Some things files help with:

  • Giving lots of automatic input: Instead of typing a bunch of input and capturing it with the input() function, we can write all that input in a file and have to program read that file.
  • Having non-hard-coded data structures: Imagine our program has some big lookup table in it. Instead of hard-coding it in the python script, we can have the information written in a file. The script could then load and read that file to build the lookup table. This makes it a lot easier to edit that table in the future, and makes the code more modular (easier to swap out parts without breaking other parts).
  • Saving and loading information: If you program wants some information to persist across runs of the program, it can write information to a file and load it again when re-launched. For instance, saving progress in a video-game.
  • Working with new types of stuff: Files have many different types.

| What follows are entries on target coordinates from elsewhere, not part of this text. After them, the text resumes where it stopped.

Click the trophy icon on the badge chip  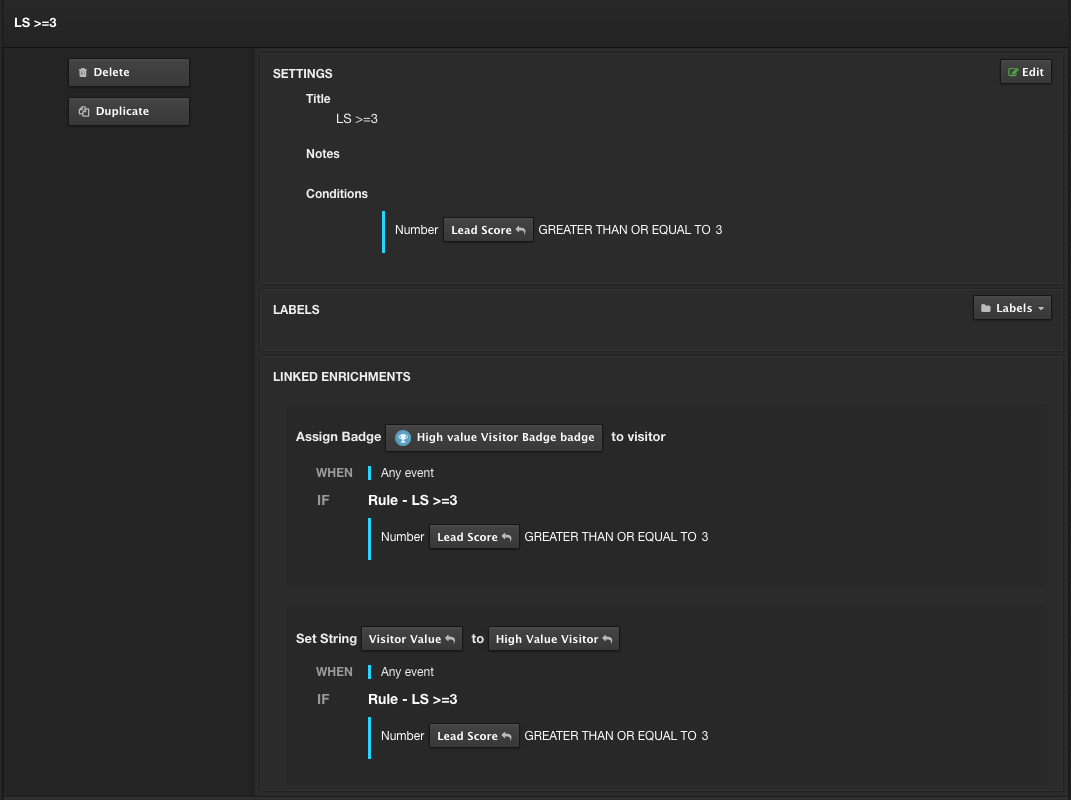(402, 437)
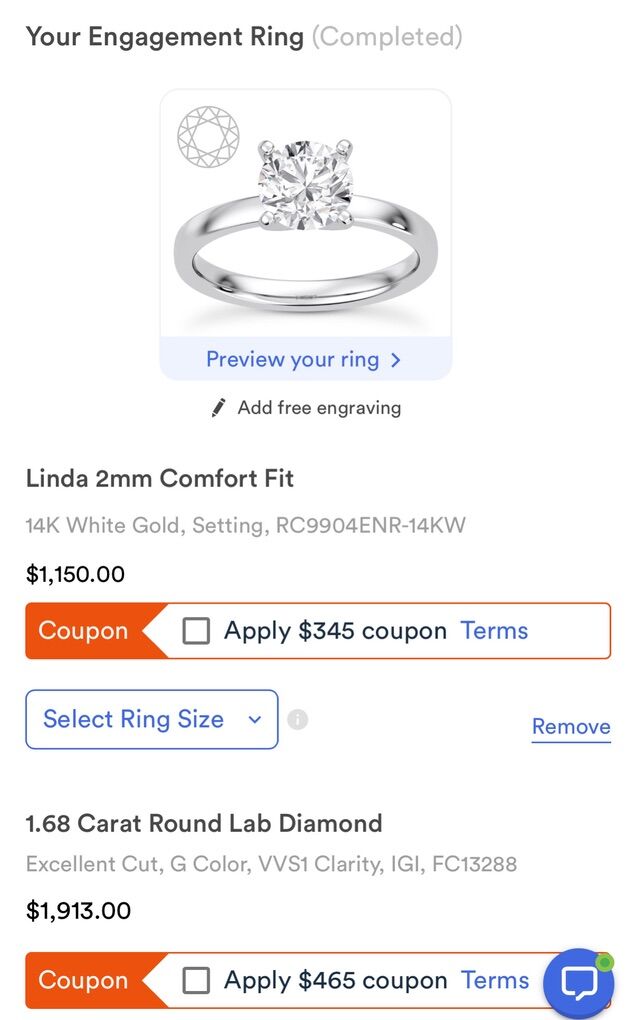The image size is (636, 1020).
Task: Click the Preview your ring link
Action: tap(292, 360)
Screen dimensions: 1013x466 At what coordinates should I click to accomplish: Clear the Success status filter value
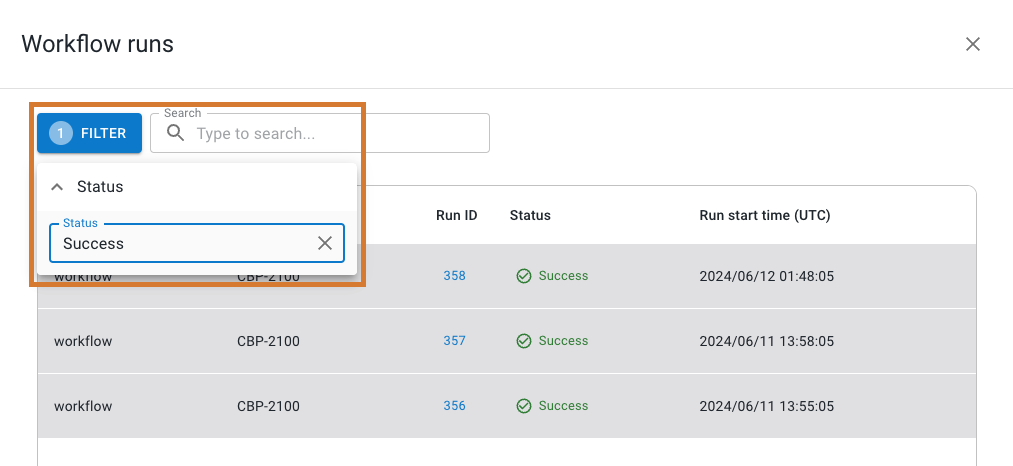click(x=325, y=243)
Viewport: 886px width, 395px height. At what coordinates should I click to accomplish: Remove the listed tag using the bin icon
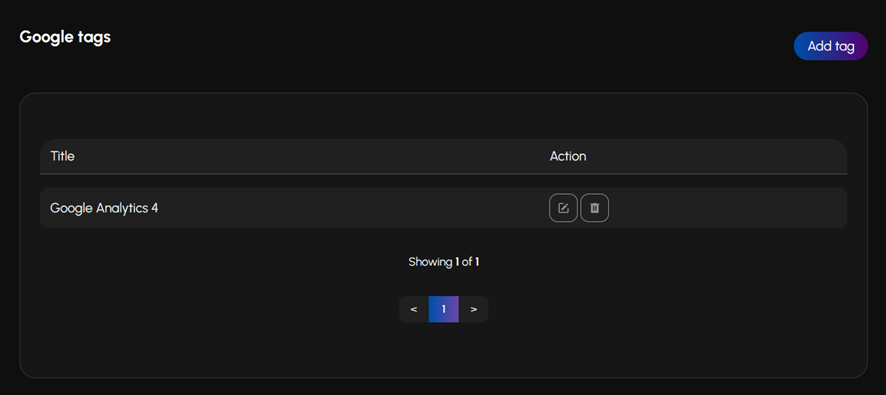[594, 208]
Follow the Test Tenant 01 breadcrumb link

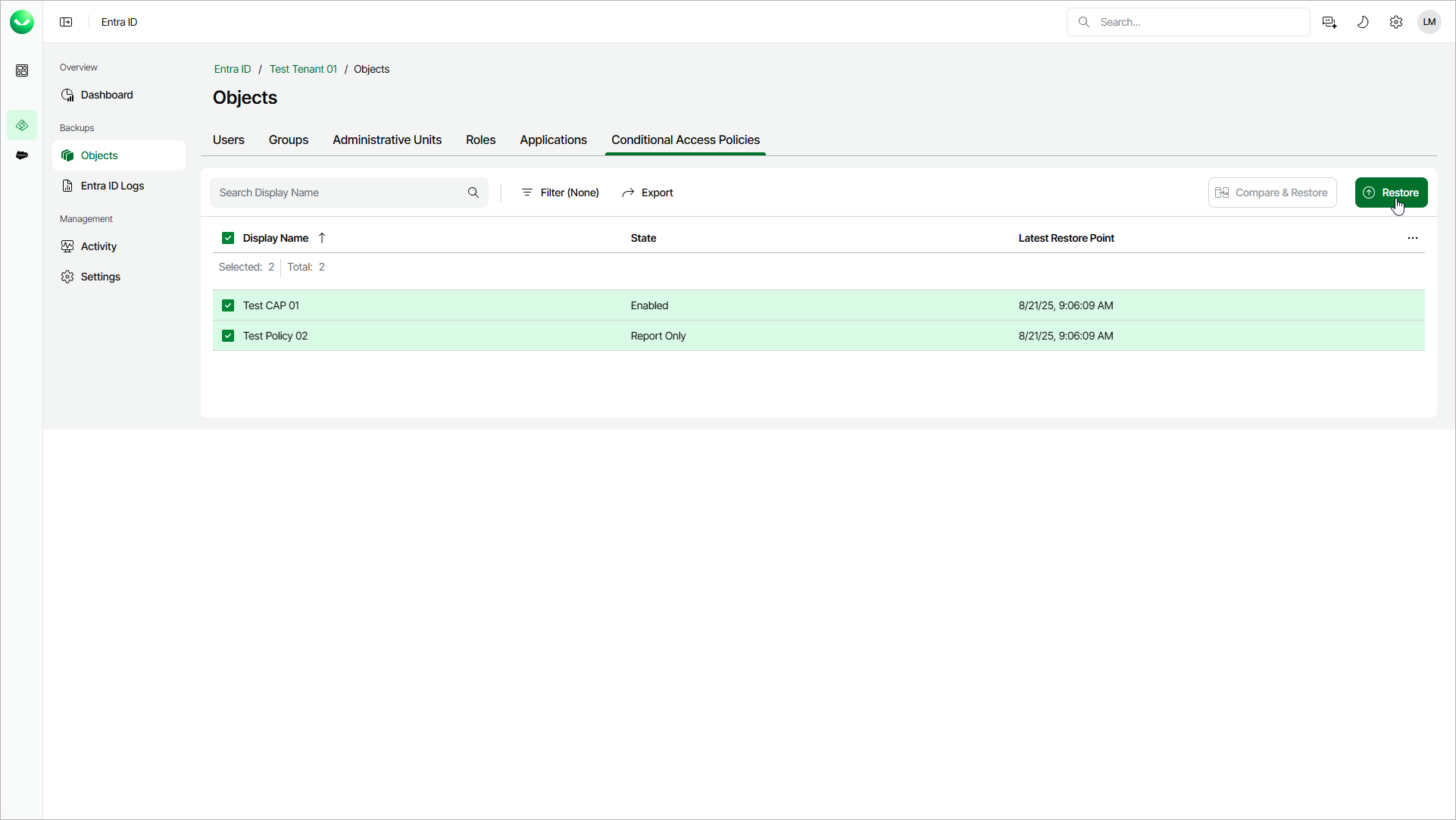point(303,69)
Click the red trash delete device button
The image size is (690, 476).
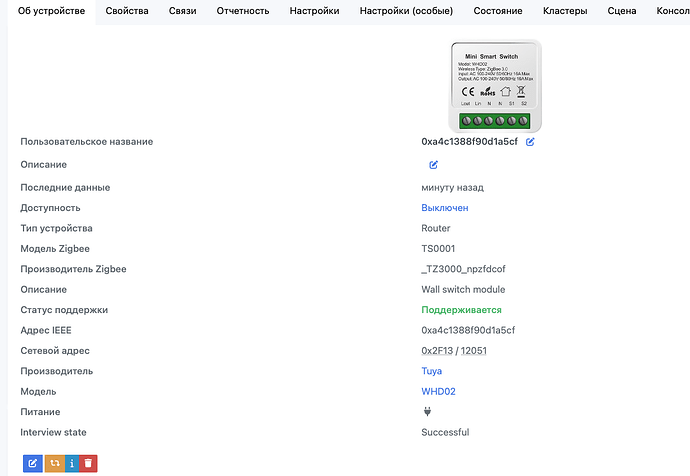[x=88, y=463]
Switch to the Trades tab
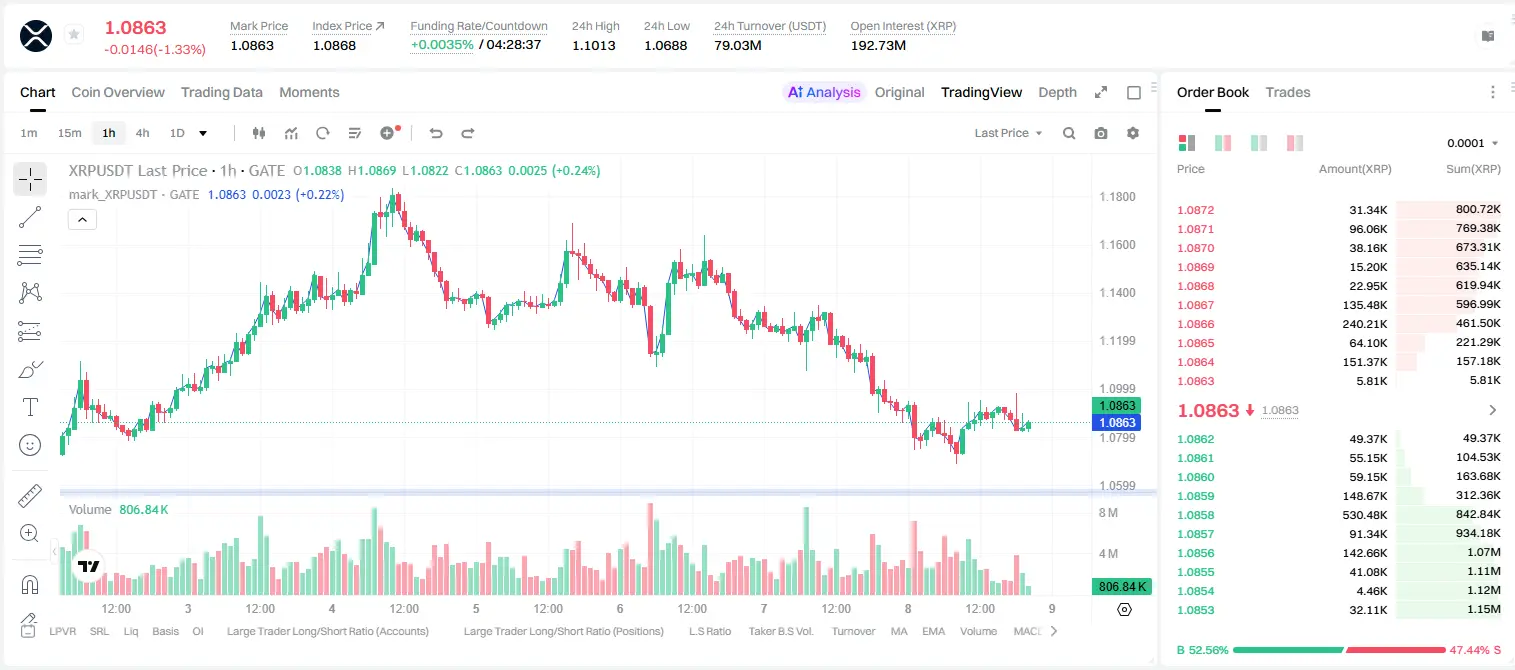 point(1288,92)
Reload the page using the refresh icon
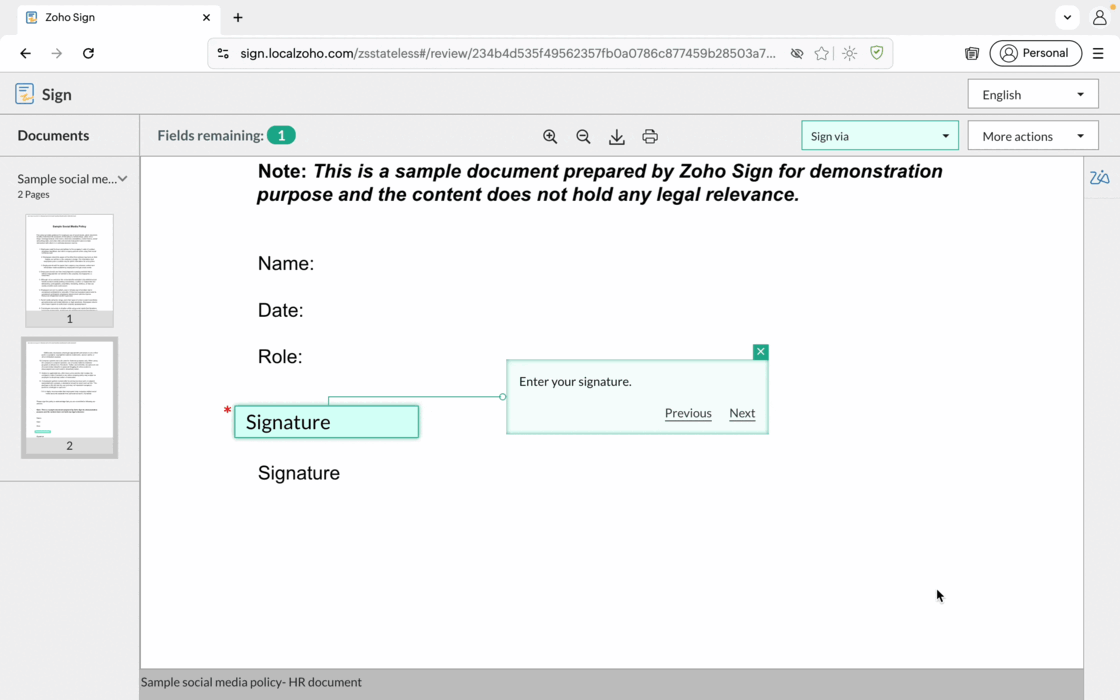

So while we will be exploring text and spreadsheet-like file types, files give us the ability to work with things like images, audio, and video.

By the way, given that code that uses files needs those files to exist in a reference-able manner, like with modules, the code examples for this lecture can't really be made in a web-runnable way.

Basic I/O

For our purposes, there are 4 basic things we will do with files:

  • Open them: We need to open files before we can do anything with them.
  • Close them: We should close files when we are done with them.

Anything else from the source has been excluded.